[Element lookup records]
::::
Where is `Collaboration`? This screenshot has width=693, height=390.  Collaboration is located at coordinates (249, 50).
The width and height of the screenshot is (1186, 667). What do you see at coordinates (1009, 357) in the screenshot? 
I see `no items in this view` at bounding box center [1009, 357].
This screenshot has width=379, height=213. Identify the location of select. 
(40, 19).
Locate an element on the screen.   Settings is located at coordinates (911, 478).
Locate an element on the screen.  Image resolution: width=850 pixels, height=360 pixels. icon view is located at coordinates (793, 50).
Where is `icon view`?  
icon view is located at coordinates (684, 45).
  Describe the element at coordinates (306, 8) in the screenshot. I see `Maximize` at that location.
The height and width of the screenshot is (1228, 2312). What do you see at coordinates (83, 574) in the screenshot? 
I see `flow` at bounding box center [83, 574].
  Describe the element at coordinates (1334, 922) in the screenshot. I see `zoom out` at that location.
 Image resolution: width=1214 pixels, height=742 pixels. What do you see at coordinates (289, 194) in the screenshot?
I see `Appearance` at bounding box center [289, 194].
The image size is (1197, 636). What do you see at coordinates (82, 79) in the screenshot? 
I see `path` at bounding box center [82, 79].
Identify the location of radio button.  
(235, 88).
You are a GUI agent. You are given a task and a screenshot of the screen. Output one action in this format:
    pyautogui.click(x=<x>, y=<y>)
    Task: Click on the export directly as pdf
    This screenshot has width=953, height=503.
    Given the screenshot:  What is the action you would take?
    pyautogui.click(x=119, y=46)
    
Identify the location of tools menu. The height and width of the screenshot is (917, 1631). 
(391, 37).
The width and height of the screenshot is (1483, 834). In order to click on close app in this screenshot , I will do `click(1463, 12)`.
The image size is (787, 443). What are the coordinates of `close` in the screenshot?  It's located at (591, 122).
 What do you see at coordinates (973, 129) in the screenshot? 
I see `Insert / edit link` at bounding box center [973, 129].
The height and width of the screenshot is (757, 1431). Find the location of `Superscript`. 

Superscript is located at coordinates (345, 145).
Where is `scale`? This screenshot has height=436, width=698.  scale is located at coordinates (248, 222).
::::
What you are asked to do: Copy out the section of the items above that starts with the line containing "This screenshot has width=379, height=213." and ends with the line containing "Describe the element at coordinates (306, 8)", keeping every line exactly as it appears.

Final result:
This screenshot has width=379, height=213. Identify the location of select. 
(40, 19).
Locate an element on the screen.   Settings is located at coordinates (911, 478).
Locate an element on the screen.  Image resolution: width=850 pixels, height=360 pixels. icon view is located at coordinates (793, 50).
Where is `icon view`?  
icon view is located at coordinates (684, 45).
  Describe the element at coordinates (306, 8) in the screenshot. I see `Maximize` at that location.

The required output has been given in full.